| Exercise objective |
Take the material below and restate it word for word, stopping after the line in which "Task: Click the" occurs.

[[ Supplied entries, beginning ]]

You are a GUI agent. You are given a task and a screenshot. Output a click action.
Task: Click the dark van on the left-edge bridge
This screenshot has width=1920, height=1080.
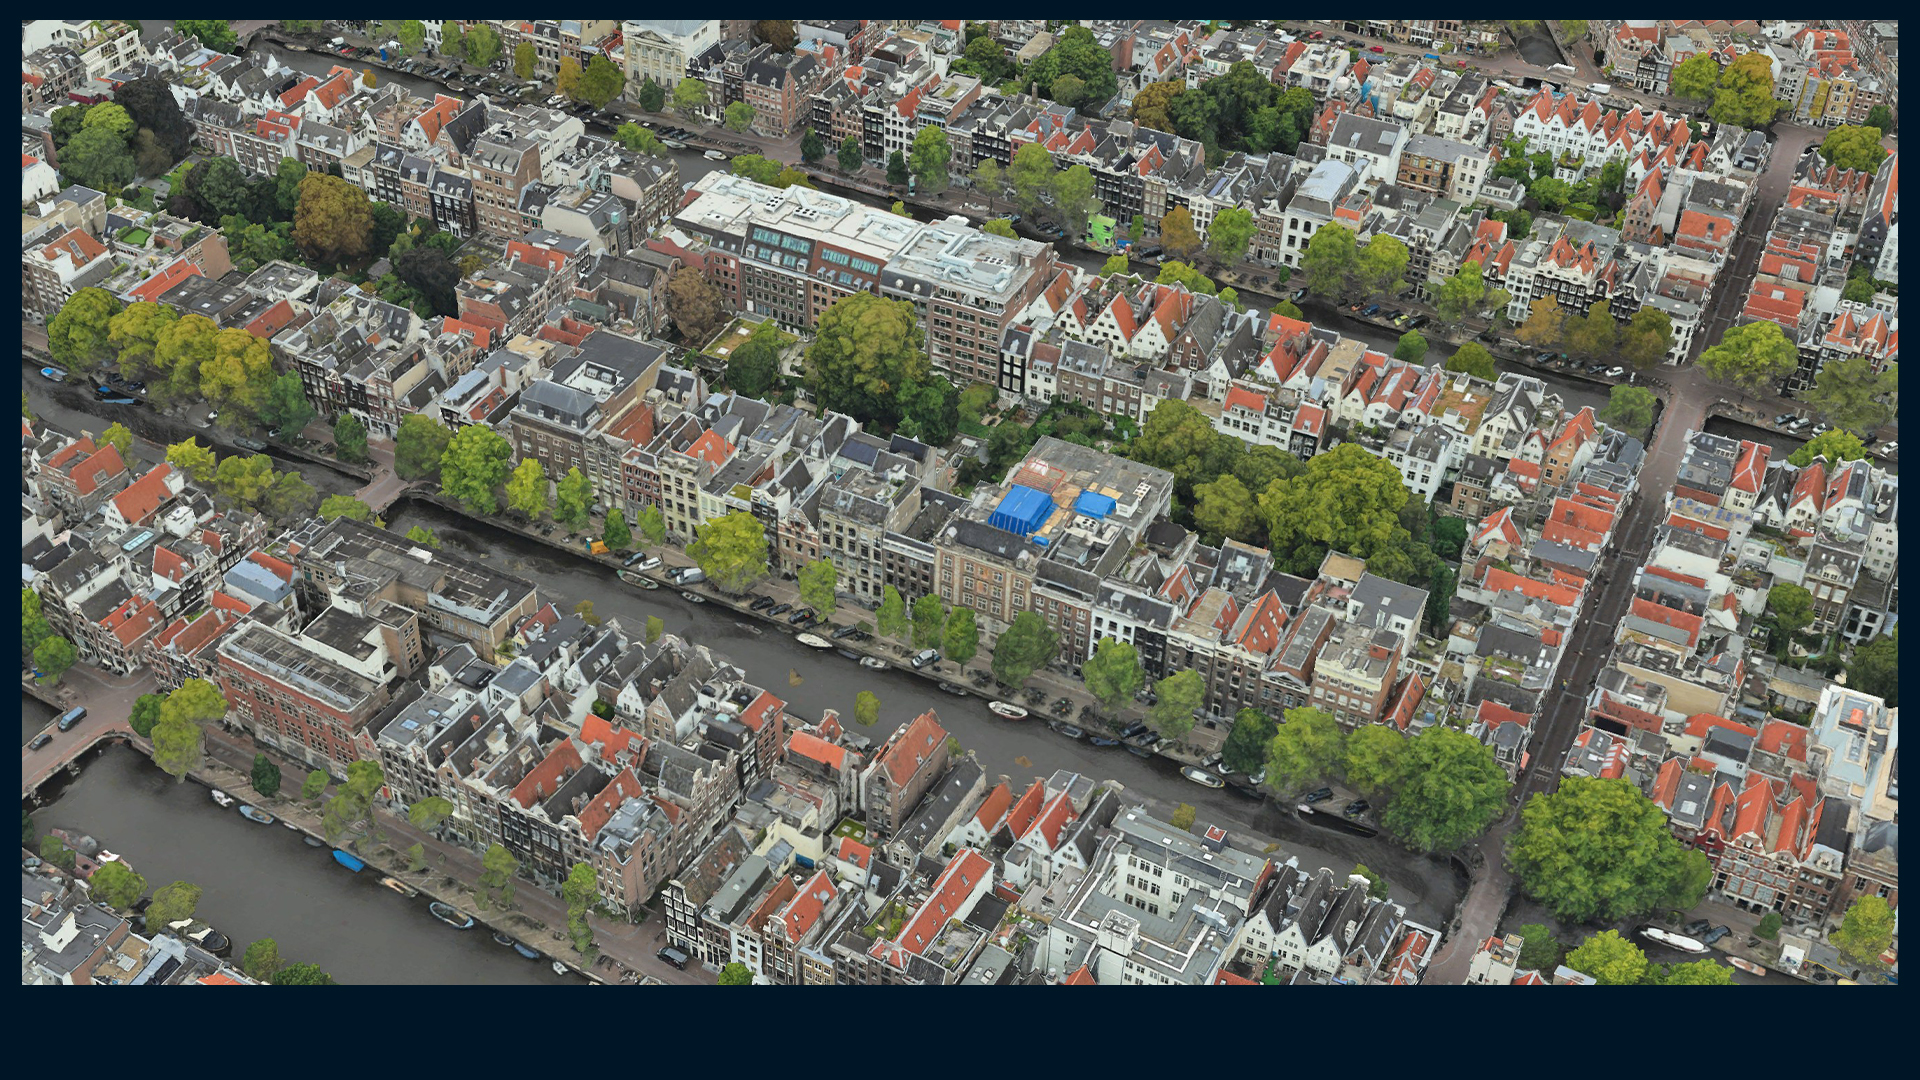pos(72,717)
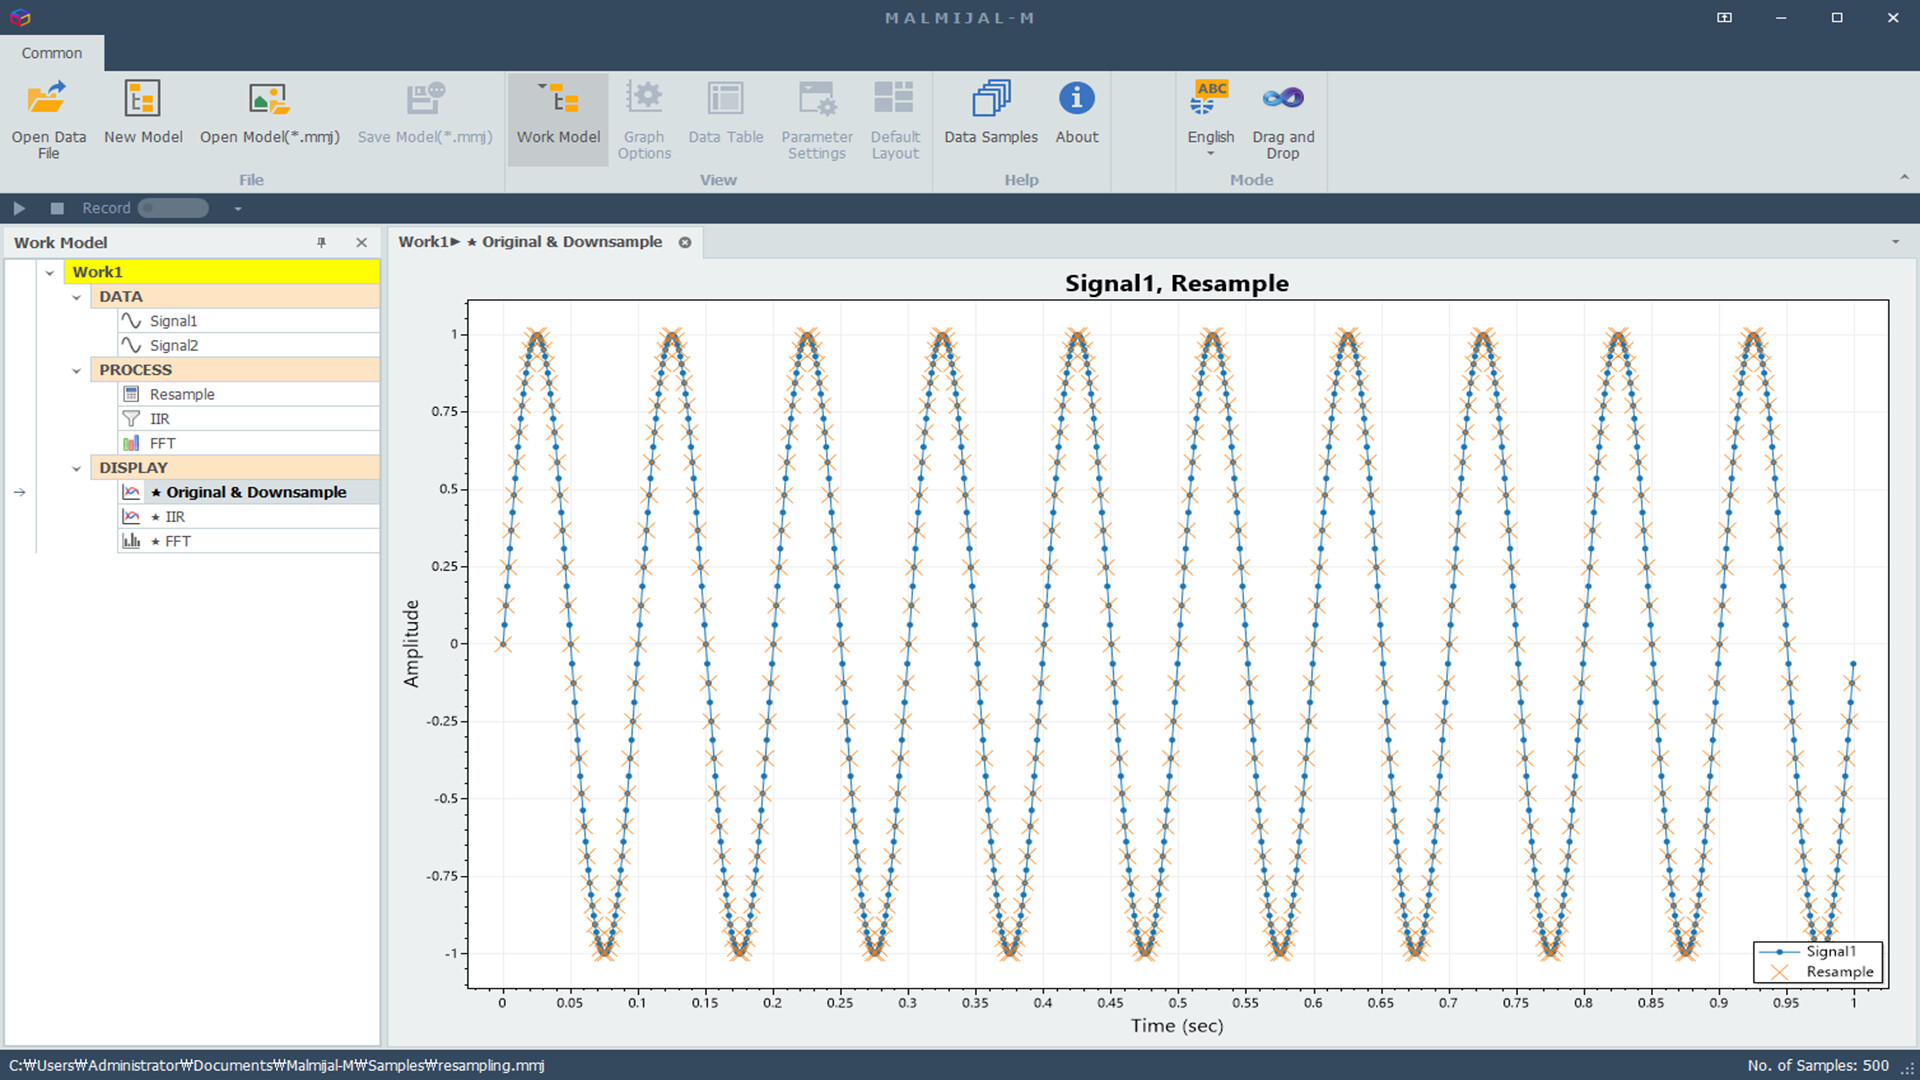Open an existing model file
The height and width of the screenshot is (1080, 1920).
[x=268, y=110]
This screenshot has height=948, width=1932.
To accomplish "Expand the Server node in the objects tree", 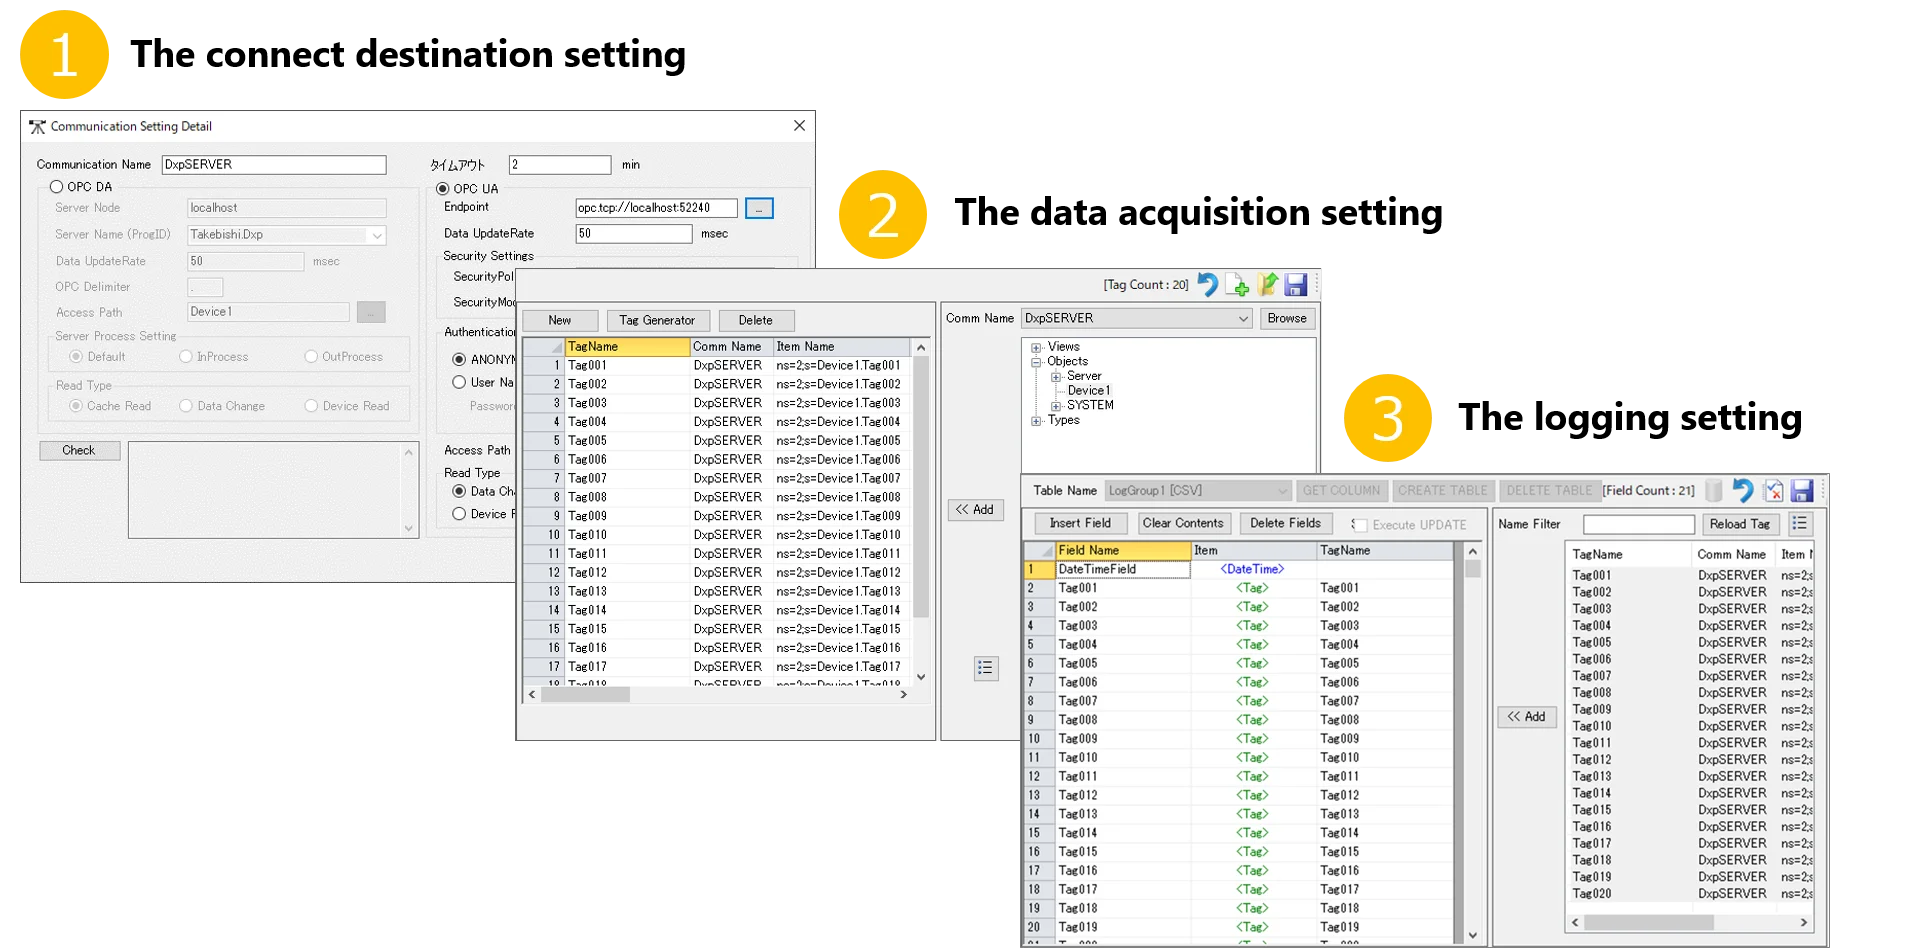I will [x=1056, y=375].
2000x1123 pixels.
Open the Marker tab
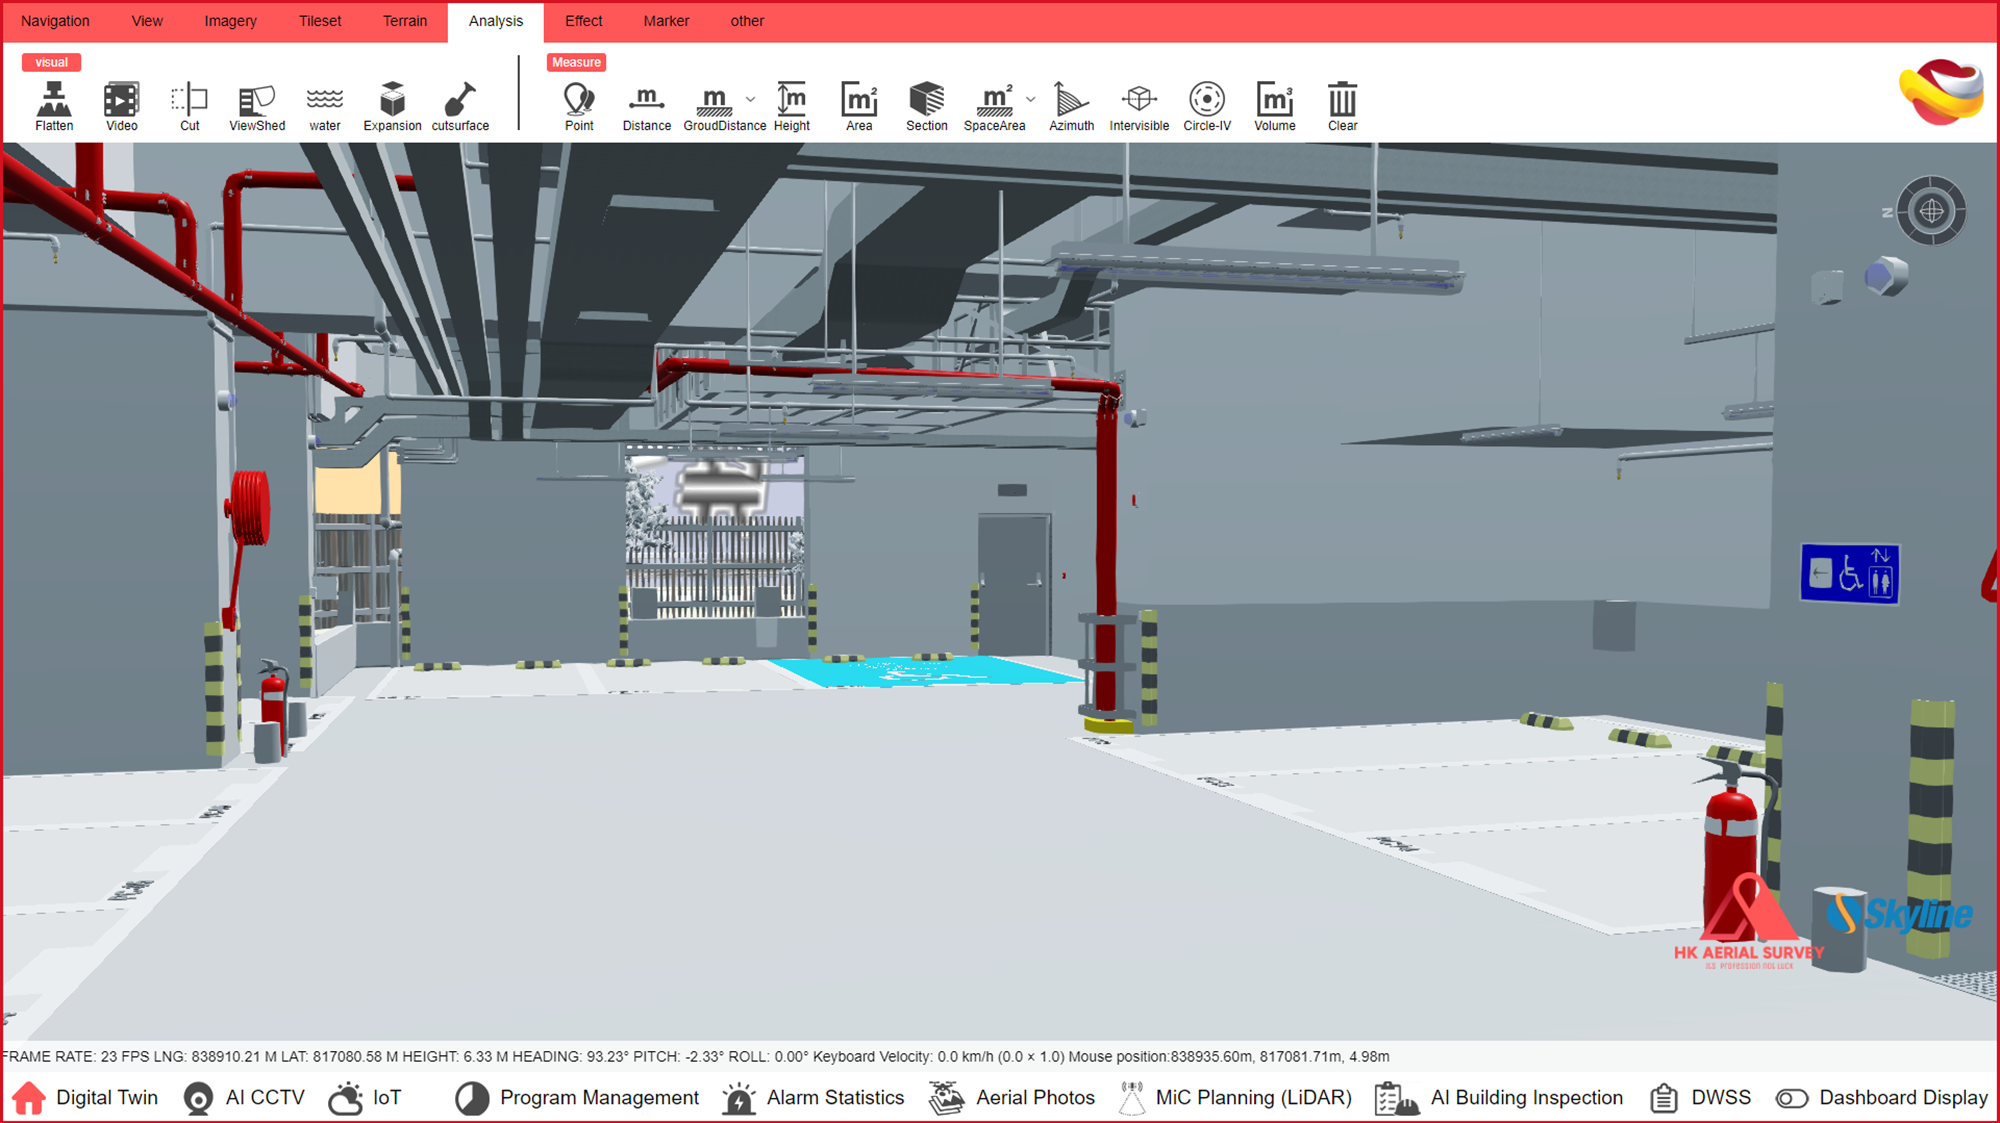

[[ Supplied entries, end ]]

| Solution for this task |
You are a GUI agent. You are given a task and a screenshot. Output a click action.
Task: Click the dark van on the left-edge bridge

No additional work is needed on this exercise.